(SOURCE TEXT)

When people think about "AI Ethics", an image that first comes to people's head is the "Trolley Problem". In short the trolley problem poses an imaginary scenario where a decision maker has to choose between doing nothing, and letting 5 people die, or take action, saving those 5 people, but causing another person to die.
The trolley problem asks people to imagine a situation where two goods must be put on the balance (the life of one person vs the life of 5). Consequently, the question that is normally asked is how an "Ethical AI", i.e., an ethical automated system, should behave in this situation. The conversation usually becomes some variation of "Should an automated car place its driver in danger to save a pedestrian?".
If you know me, you probably know that I think this entire discussion is a red herring.
An investigation in 2022 indicated that Tesla would often turn off the autopilot of its cars one second before collisions. This could be used to manipulate statistics about how often autopilot would be involved in car crashes.
This is an engineering decision, made by people belonging to a corporation, to improve the image of its AI product over the lives of people. When we discuss 'AI Ethics' today we should, first and foremost, discuss the ethics of developing and deploying automated systems. The discussion about whether a self driving car should endanger its driver to save a pedestrian is a red herring, when compared with the discussion about makers of self driving cars using tricks to hide the actual safety statistics of their products.

(End SOURCE TEXT)

**EXERCISE A**:
Quote the stretch of the AI ethics text from "The trolley problem asks" through "in car crashes.".
**EXERCISE B**:
According to the AI ethics text, what did a 2022 investigation indicate about Tesla's autopilot?
**EXERCISE C**:
Continue the AI ethics text from its final sentence.

(PROVIDED MATERIAL)

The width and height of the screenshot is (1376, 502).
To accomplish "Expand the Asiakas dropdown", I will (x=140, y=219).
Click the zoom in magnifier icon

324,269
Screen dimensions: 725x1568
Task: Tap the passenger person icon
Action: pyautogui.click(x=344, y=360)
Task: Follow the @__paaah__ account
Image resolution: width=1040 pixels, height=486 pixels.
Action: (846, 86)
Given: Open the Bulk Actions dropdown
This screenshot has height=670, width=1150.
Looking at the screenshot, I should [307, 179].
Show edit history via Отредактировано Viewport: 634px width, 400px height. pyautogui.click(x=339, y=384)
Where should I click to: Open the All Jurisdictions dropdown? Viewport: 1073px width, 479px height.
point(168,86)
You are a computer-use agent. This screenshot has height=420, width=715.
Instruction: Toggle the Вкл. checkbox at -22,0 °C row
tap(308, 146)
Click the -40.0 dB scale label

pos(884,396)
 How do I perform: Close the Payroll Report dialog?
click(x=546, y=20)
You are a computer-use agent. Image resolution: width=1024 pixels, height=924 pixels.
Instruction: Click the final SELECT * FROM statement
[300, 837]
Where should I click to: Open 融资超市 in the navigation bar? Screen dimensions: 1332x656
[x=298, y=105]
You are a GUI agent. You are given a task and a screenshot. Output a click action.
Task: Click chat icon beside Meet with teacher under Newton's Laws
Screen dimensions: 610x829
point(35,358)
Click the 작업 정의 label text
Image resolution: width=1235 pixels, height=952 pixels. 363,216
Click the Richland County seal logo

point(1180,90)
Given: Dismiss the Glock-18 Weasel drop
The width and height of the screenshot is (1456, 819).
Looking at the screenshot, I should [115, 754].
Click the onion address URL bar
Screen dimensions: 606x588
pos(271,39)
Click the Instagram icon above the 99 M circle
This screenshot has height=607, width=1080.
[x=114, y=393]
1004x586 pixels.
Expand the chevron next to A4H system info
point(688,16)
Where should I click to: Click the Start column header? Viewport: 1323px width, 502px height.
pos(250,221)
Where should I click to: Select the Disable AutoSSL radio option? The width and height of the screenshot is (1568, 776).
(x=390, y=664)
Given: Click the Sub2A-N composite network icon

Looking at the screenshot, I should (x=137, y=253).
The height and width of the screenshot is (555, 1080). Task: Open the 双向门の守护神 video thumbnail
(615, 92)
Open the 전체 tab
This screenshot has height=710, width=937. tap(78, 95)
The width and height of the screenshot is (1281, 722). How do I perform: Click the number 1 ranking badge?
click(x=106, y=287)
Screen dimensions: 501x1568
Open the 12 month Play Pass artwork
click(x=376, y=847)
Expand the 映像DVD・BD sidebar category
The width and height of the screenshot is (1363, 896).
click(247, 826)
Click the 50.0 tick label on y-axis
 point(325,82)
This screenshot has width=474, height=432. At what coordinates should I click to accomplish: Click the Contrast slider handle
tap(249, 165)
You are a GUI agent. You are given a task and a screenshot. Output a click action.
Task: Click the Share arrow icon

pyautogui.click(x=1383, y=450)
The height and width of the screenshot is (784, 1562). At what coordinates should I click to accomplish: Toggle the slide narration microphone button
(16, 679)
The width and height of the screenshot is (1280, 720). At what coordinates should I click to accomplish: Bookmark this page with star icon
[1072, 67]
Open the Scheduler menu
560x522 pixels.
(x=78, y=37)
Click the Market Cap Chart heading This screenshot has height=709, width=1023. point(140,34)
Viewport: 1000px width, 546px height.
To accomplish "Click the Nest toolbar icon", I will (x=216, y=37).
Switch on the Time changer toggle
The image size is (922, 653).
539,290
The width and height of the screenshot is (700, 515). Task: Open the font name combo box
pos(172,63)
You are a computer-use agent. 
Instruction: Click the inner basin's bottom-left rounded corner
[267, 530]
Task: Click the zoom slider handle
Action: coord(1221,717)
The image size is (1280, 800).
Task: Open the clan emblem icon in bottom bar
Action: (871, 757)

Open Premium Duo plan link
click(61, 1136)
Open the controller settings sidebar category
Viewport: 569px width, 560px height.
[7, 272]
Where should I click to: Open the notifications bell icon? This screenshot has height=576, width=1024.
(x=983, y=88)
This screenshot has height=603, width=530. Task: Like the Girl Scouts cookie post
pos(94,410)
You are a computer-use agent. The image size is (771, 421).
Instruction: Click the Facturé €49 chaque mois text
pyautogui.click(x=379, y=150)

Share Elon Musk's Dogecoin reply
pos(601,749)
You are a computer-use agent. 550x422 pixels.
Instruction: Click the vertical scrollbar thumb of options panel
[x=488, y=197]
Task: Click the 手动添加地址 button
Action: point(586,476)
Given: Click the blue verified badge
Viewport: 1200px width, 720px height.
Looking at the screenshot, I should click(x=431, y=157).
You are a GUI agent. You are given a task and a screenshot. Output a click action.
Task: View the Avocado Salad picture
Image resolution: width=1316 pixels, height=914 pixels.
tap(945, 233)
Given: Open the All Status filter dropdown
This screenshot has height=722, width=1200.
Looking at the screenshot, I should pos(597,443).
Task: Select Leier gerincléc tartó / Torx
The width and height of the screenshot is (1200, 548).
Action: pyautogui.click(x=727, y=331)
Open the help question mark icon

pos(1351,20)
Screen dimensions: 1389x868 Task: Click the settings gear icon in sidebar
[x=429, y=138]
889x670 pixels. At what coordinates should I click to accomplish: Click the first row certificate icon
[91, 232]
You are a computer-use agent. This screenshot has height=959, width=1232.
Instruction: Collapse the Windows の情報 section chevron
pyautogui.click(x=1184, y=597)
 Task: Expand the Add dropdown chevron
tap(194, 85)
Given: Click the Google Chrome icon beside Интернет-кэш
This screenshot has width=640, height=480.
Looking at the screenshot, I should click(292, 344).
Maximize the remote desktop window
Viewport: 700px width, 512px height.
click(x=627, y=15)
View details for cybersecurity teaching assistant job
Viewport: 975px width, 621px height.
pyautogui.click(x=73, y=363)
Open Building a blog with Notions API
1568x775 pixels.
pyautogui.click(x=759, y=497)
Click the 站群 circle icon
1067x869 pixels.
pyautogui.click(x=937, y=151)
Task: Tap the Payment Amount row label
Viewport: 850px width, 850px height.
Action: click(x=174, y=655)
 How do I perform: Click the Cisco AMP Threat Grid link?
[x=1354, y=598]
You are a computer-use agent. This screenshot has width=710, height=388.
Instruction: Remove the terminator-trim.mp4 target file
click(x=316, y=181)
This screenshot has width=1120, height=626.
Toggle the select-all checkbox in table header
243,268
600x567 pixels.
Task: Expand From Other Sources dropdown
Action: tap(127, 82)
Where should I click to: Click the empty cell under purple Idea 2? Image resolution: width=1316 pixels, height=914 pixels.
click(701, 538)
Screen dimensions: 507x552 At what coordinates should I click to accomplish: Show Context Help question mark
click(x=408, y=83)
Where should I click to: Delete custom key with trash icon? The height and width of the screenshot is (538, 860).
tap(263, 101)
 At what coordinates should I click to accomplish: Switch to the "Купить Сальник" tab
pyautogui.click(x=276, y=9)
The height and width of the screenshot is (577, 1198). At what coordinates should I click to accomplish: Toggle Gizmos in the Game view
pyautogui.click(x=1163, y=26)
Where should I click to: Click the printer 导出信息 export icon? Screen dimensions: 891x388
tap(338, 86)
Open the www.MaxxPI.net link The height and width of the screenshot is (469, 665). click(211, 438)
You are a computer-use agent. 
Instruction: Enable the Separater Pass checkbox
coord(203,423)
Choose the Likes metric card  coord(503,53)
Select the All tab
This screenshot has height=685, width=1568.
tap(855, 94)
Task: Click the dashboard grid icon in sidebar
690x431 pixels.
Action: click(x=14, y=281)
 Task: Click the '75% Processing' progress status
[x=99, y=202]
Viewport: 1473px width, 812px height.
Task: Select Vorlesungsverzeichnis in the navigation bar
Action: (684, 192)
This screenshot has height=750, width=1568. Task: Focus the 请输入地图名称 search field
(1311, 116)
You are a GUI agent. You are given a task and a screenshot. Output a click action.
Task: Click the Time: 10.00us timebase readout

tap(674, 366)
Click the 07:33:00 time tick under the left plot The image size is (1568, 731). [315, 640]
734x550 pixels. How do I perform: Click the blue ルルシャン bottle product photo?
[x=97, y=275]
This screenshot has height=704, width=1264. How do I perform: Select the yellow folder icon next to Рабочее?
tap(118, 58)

(End PROVIDED MATERIAL)

**RESPONSE BOX A**:
The trolley problem asks people to imagine a situation where two goods must be put on the balance (the life of one person vs the life of 5). Consequently, the question that is normally asked is how an "Ethical AI", i.e., an ethical automated system, should behave in this situation. The conversation usually becomes some variation of "Should an automated car place its driver in danger to save a pedestrian?".
If you know me, you probably know that I think this entire discussion is a red herring.
An investigation in 2022 indicated that Tesla would often turn off the autopilot of its cars one second before collisions. This could be used to manipulate statistics about how often autopilot would be involved in car crashes.

**RESPONSE BOX B**:
It indicated that Tesla would often turn off the autopilot of its cars one second before collisions.

**RESPONSE BOX C**:
Of course, this is not limited to self driving cars, but indeed to all AI systems. Before we discuss whether LLM's are sentient or can become super intelligent, we should discuss how much damage their development is doing to our ecosystem. Before we discuss whether AI will directly affect elections across the globe, we should discuss how to regulate social media corporations that financially benefit from fake news. We should talk about the issues of launching large number of short-lived satellites in orbit.
I remember that when I was an undergraduate student there was a discussion about requiring the same sort of ethics training for computer engineers that was required from other professions such as civil engineers. Now that computing systems are truly ubiquitous, maybe it is time to have this conversation again.